The expectation of the respective benefit function of the at least one dialog node is taken as the contribution value of the respective at least one dialog node to the conversion node,

wherein, based on the weight parameter of the at least one dialogue node, performing a corresponding adjustment operation on the interaction page represented by the at least one dialogue node includes:

and adjusting the at least one dialogue node so that the interactive pages represented by the at least one dialogue node are presented to the user according to the order of the weight parameters.

11. The apparatus of claim 10, wherein the creating unit comprises:

a statistics subunit configured to, based on the dialogue log, count the number of independent users accessing each interaction page of the man-machine dialogue system and operations performed by the independent users for each interaction page; and

and the generation subunit is configured to generate the plurality of dialogue nodes and the jump relation among the plurality of dialogue nodes based on the number of independent users accessing each interaction page of the man-machine dialogue system and the operation of the independent users for each interaction page, so as to obtain the node state jump diagram.

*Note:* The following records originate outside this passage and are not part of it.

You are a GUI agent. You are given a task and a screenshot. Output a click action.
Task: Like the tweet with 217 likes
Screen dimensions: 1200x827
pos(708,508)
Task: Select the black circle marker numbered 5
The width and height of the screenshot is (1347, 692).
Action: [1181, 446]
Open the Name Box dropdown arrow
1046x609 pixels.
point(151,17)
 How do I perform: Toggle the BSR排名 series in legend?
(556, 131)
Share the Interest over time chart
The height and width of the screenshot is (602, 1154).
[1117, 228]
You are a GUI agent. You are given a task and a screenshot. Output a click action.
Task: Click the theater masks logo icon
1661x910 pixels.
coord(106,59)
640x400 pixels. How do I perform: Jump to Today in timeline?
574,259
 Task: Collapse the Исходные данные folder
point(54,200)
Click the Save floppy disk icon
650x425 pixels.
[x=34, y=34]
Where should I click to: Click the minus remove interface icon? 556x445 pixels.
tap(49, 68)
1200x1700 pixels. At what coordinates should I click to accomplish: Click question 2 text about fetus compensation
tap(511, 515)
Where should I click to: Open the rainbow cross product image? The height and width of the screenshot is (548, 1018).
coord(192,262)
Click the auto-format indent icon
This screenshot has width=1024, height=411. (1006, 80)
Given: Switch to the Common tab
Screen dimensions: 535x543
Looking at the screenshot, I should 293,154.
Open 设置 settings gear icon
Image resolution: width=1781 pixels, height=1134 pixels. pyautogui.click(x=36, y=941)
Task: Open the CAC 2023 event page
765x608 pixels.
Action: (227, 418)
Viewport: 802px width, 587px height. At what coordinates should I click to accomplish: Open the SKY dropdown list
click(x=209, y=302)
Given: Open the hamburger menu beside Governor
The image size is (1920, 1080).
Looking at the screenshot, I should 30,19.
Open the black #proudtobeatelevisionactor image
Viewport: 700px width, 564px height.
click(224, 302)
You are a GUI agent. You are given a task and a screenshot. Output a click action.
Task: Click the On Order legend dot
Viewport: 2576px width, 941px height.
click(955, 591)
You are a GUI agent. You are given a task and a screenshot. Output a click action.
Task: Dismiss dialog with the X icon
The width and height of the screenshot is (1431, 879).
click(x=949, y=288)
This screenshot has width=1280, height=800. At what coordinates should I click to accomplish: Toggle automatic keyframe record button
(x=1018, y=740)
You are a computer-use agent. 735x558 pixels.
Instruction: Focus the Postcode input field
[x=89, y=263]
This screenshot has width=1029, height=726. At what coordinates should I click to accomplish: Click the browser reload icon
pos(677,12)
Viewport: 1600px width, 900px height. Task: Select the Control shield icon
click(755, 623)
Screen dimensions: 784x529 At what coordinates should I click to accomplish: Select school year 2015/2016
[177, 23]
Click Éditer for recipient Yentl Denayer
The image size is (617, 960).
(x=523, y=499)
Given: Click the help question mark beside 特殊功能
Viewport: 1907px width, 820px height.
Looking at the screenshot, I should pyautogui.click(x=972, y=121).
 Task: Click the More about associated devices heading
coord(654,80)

12. The apparatus of claim 10, wherein the adjusting unit comprises:

a searching subunit configured to search for a dialogue node that needs to perform an adjustment operation from the at least one dialogue node based on the weight parameter of the at least one dialogue node; and

and the adjustment subunit is configured to clip or reset the dialogue node needing to be subjected to adjustment operation, so that the interaction page represented by the dialogue node needing to be subjected to adjustment operation is removed or rearranged accordingly.

13. A computer device, comprising:

a memory, a processor and a computer program stored on the memory,

wherein the processor is configured to execute the computer program to implement the steps of the method of any of claims 1-9.

14. A non-transitory computer readable storage medium having stored thereon a computer program, wherein the computer program when executed by a processor implements the steps of the method of any of claims 1-9.